### Required work
Find the line that contains "Where should I"; please output it and each line after it, exactly as shown, up to the end of the entries below, skipping pictures.

### Records for the task
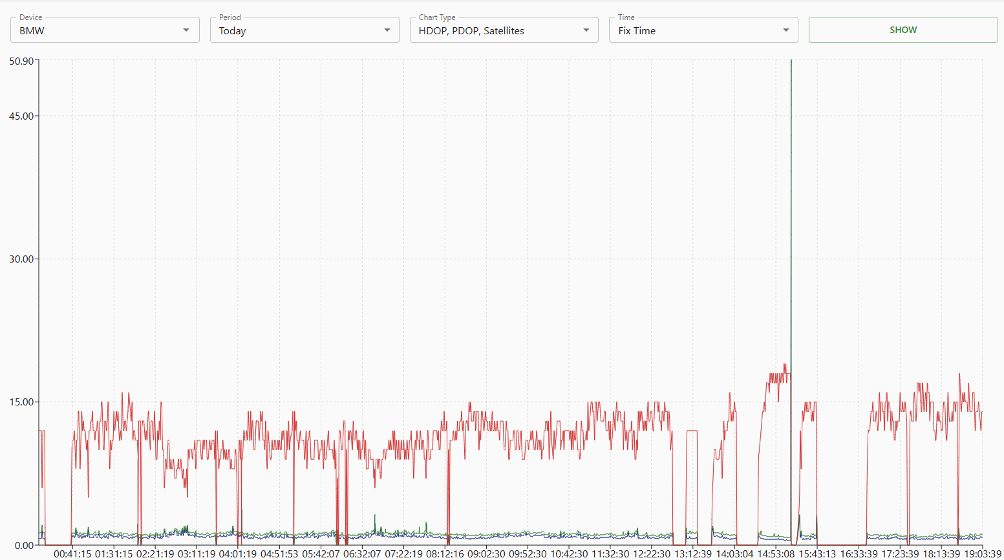Open the HDOP, PDOP, Satellites chart type selector
The width and height of the screenshot is (1004, 560).
(497, 30)
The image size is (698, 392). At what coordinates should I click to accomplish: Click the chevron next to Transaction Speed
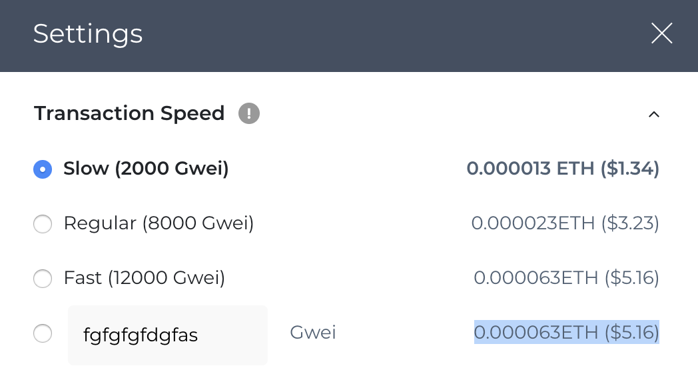[653, 114]
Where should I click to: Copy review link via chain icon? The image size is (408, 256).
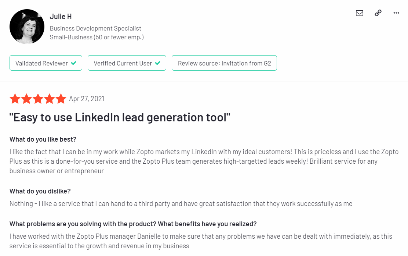click(378, 13)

### Response area
Where should I click to: Copy review link via chain icon? The image size is (408, 256).
click(378, 13)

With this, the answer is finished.